I think that the street sweeper might be able to rip the seed information out of plants on the map, I know I didn’t write anything for that. I’ll branch for that tomorrow.

Just FYI, the result of this is either not merging the stuff you’re working on, or reducing crop yields to the point where your new gear doesn’t break the game.
also you’ve been playing really fast and loose with what is craftable, I’m not going to just merge all this stuff if it doesn’t make sense.

Have you looked at my branch? Yeah, I wasn’t going to add a PR until it was ready. That is, until the features work at a level that I’m comfortable showing off, and that the items that I intend to create are craftable.

This is just my work for the moment, nothing that I intend to merge at the moment. Getting the mechanisms in game are secondary in my mind to them working well for the game, so the harvester as is will not be included, it will be replaced with a reaper (a blade running along the ground, cutting down the crops without picking them up or processing them further).

The seed drills work well too, but I’ve not included a recipe in game yet.
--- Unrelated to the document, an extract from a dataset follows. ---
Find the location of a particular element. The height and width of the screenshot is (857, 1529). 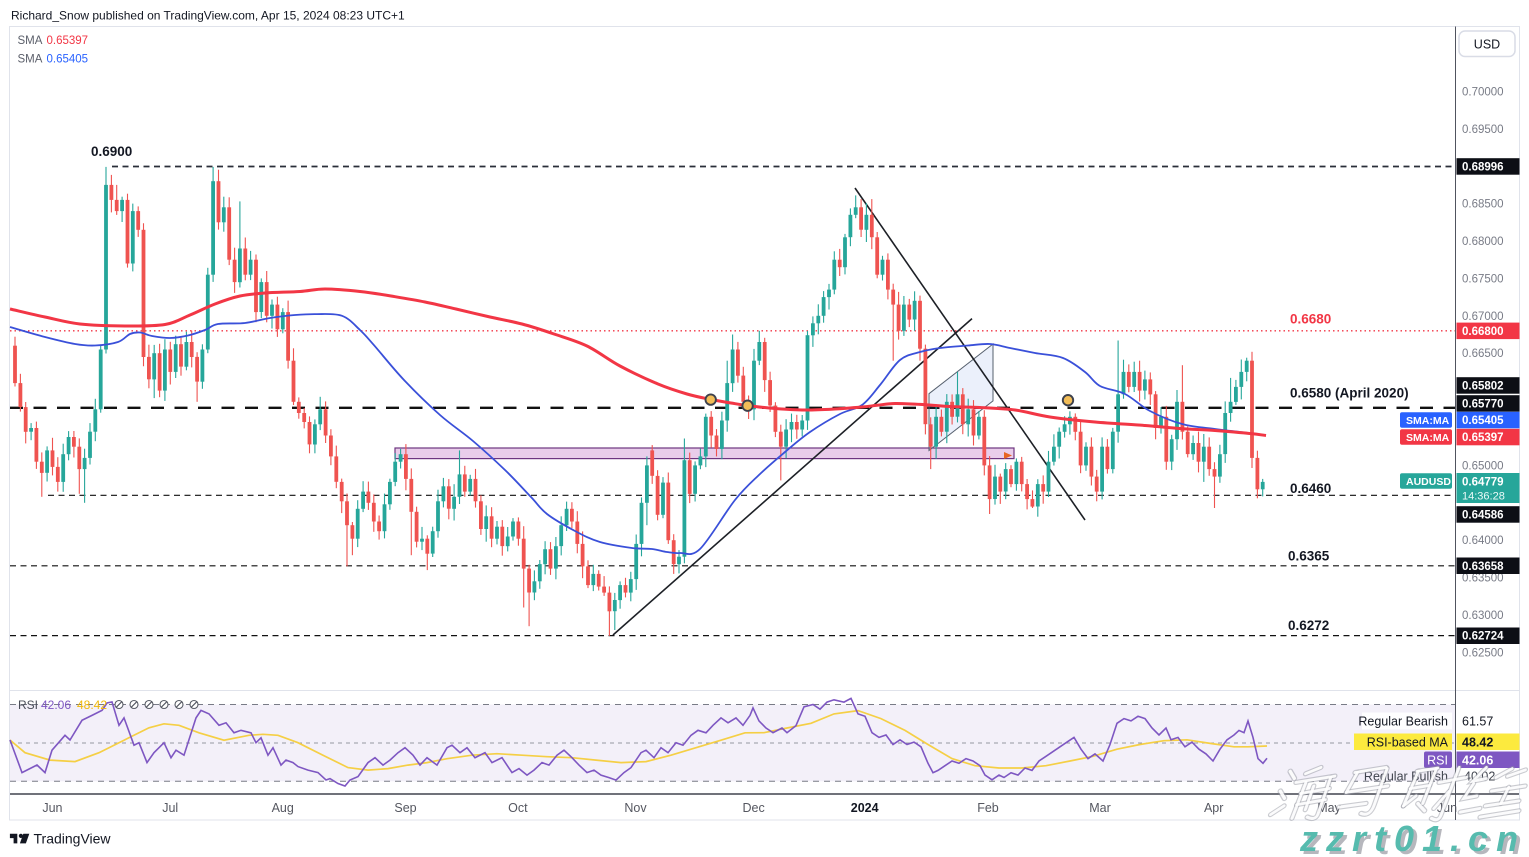

svg-text: 0.64000 is located at coordinates (1483, 541).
I can change the maximum harvest to being based on the reaper’s bonus, which is going to come down a bit from 12 it looks like. Maybe the seeds will also need to be reduced.

I know that you guys have discretion about what you consider acceptable in game. I don’t want to imply that you don’t. I want to meet those standards as they are sensible. After all, I’m the new one here, I have to provide work that is at least somewhat agreeable to the main developers. You among them.

PRing with a [WiP] in name will get you proper reviews faster (WiP = Work in Progress). Until you do it, you’ll just get guesses about what is there.

Plus, it will allow everyone to look at how it will work, make a balancing PR that will bring down hand-harvest results etc.

PRing with a [WiP] in name will get you proper reviews faster (WiP = Work in Progress). Until you do it, you’ll just get guesses about what is there.

Plus, it will allow everyone to look at how it will work, make a balancing PR that will bring down hand-harvest results etc.[/quote]

The hand harvest results are reasonable. I realized that I was playing with a very high level survival character for testing. As it turns out, that affects the yield of the crop.